__Passage provided__
»»

In an example embodiment of the three-phase closed-loop feedback scheme proposed herein, the base station forms clusters of user terminals and announces the cluster composition to the user terminals in the downlink. This announcement may also provide the information to enable device-to-device (or peer-to-peer) communications among user terminals belonging to the same clusters. The device-to-device communications between user terminals of a cluster can be supported by protocols in the suite of protocols for 5G which, according to the declared intentions of the 5G Public Private Partnership, should support device-to-device communications and massive MIMO technologies or by existing wireless local area network (W-LAN) technologies. It is apparent that the user terminals that share close to identical channel covariance matrices R_k are user terminals located close to each other and sharing similar/identical scattering environments. Therefore, local area device-to-device communication technologies can be employed for enabling device-to-device communication between user terminals in a group/cluster. As noted previously, one exemplary embodiment of the closed- loop feedback scheme proposed herein uses centralized feedback design. In this case, a master terminal is selected among the user terminals of each cluster and performs the feedback design considering the global channel state. The master terminal may be for example selected by the base station. Optionally, in cases where the (at least) the master terminal needs to have knowledge of the eigen-basis U_c is relevant, for example, for selecting an optimal beamformer configuration for the cluster, the other user terminals of the cluster need to signal their individual covariance matrices R_k to the master terminal to allow the master terminal to construct eigen-basis U_c .

««

__Source material__
»»

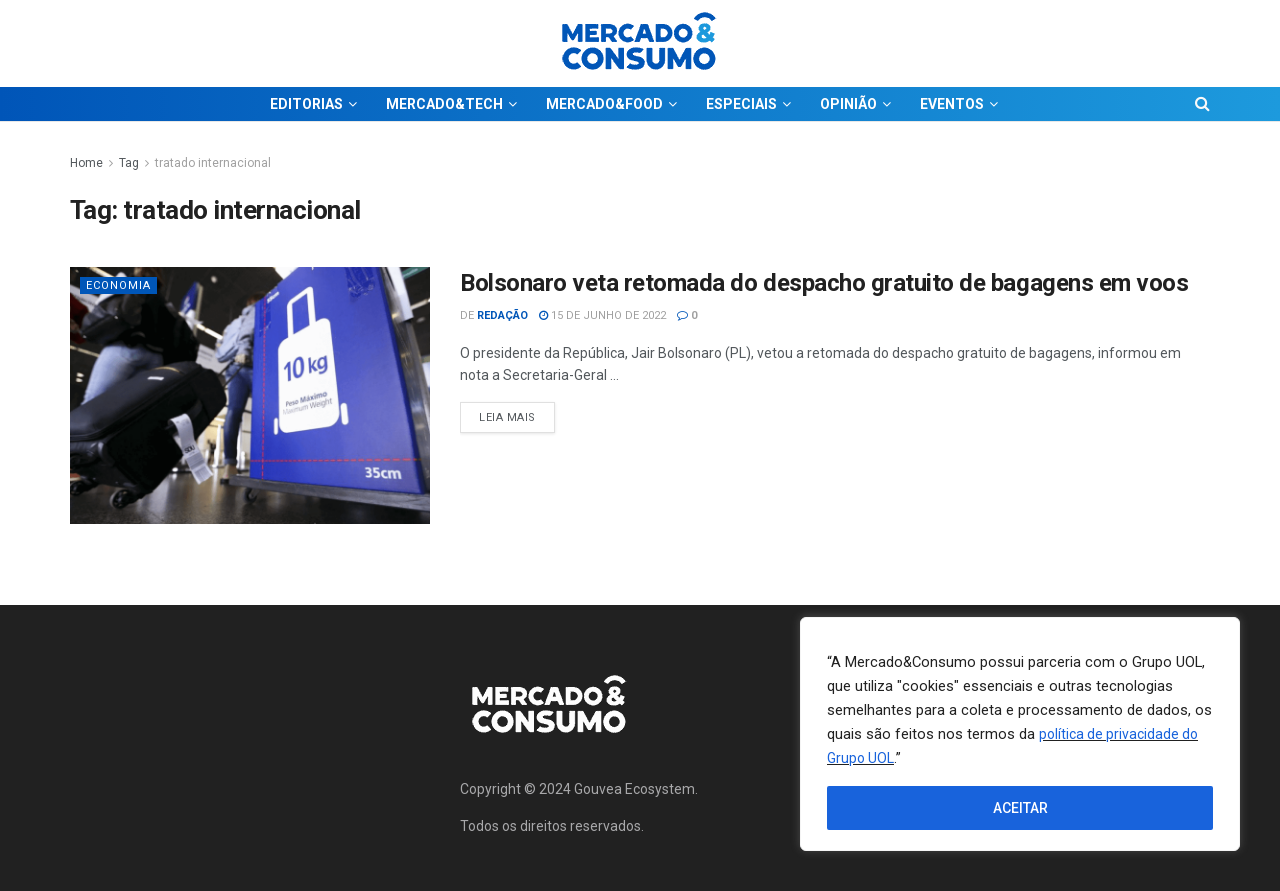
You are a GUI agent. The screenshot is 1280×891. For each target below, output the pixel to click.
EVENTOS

««

In the passage on the closed-loop feedback scheme, who may select the master terminal in each cluster?

The base station may select the master terminal.